-------- EXTRACTED TEXT --------
You are sacrificing ease and safety

If you go ahead and replace your Run-Flat Tires, say bye to the luxury of not having to switch out tires or wait for the emergency repair service in the middle of nowhere, during a torrid rainstorm, or when darkness creeps up on you.

You might Encounter Insurance issues

Some may say that switching out your Run-Flat Tires for ordinary ones will not impact your insurance coverage, but we highly recommend letting your insurance provider know about the tire modification nonetheless. Simply ask if this alteration will influence the nitty-gritty of your policy so you can tread with caution.

You might Encounter Warranty problems

Extending from the previous matter, if your prized vehicle is still under warranty with the manufacturer, it’s best to get in touch with them first and foremost. Confirm whether or not swapping out Run-Flat Tires and replacing them with regular ones will comply with the terms of your vehicle warranty.

You have to change all tires at once

New Tires

Run-Flat Tires and ordinary ones are completely different critters with their own set of strengths. Blending or mismatching them could jeopardize both: your safety and performance.

Think of driving around tight corners or stabbing the brakes when half of your tires are stiffer than the other half. Not only would this stump your handling abilities, but it’s also likely to cause uneven wear on each tire thread over time.
--------
YOUR TASK » Reproduce the full text on replacing run-flat tires, word for word.
-------- DATA ROWS --------
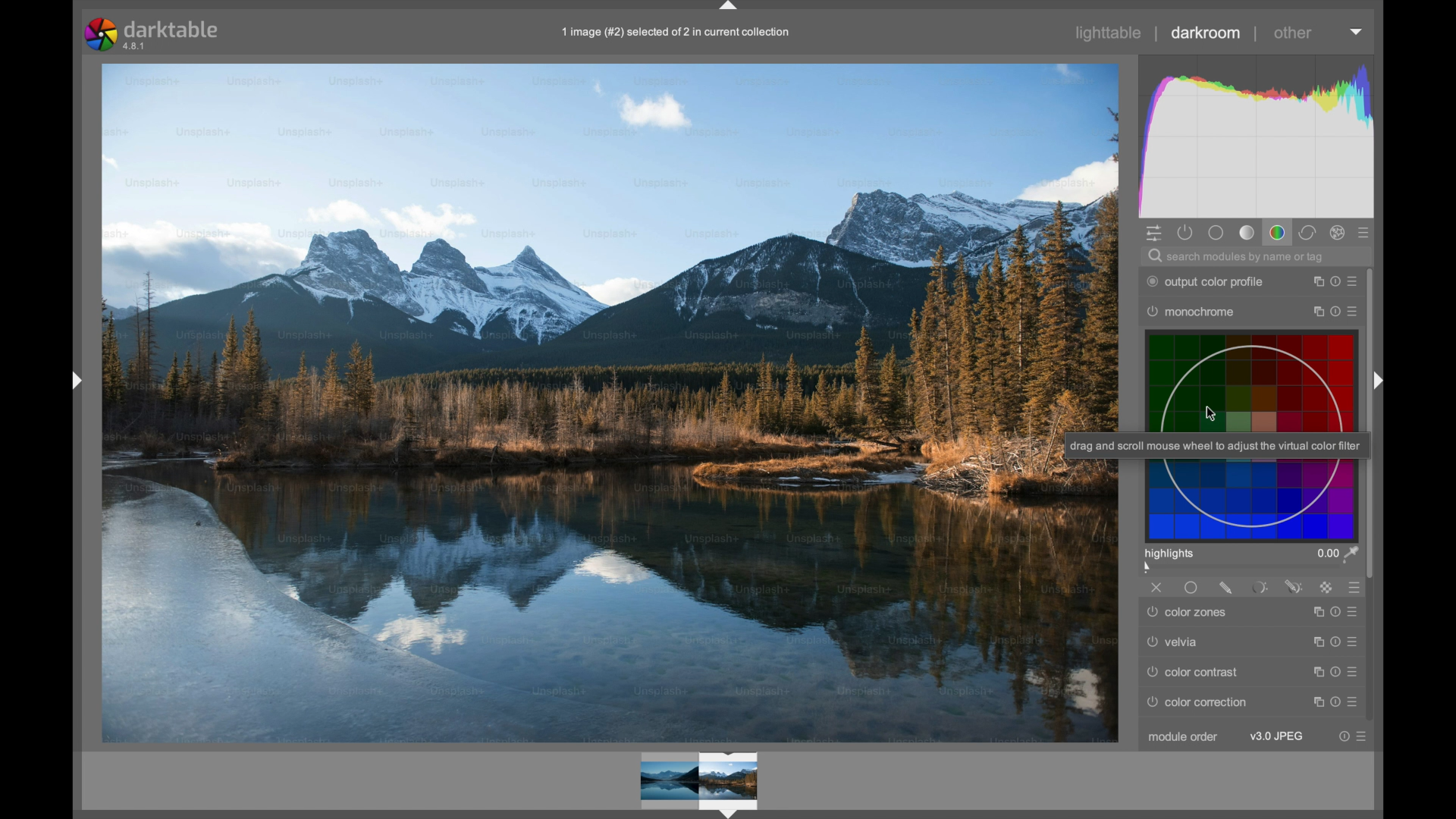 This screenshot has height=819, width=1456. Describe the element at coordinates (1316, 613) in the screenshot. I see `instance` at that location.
--------
-------- DATA ROWS --------
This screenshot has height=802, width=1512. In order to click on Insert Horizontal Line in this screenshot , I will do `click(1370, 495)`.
--------
EXERCISE OUTPUT »
You are sacrificing ease and safety

If you go ahead and replace your Run-Flat Tires, say bye to the luxury of not having to switch out tires or wait for the emergency repair service in the middle of nowhere, during a torrid rainstorm, or when darkness creeps up on you.

You might Encounter Insurance issues

Some may say that switching out your Run-Flat Tires for ordinary ones will not impact your insurance coverage, but we highly recommend letting your insurance provider know about the tire modification nonetheless. Simply ask if this alteration will influence the nitty-gritty of your policy so you can tread with caution.

You might Encounter Warranty problems

Extending from the previous matter, if your prized vehicle is still under warranty with the manufacturer, it’s best to get in touch with them first and foremost. Confirm whether or not swapping out Run-Flat Tires and replacing them with regular ones will comply with the terms of your vehicle warranty.

You have to change all tires at once

New Tires

Run-Flat Tires and ordinary ones are completely different critters with their own set of strengths. Blending or mismatching them could jeopardize both: your safety and performance.

Think of driving around tight corners or stabbing the brakes when half of your tires are stiffer than the other half. Not only would this stump your handling abilities, but it’s also likely to cause uneven wear on each tire thread over time.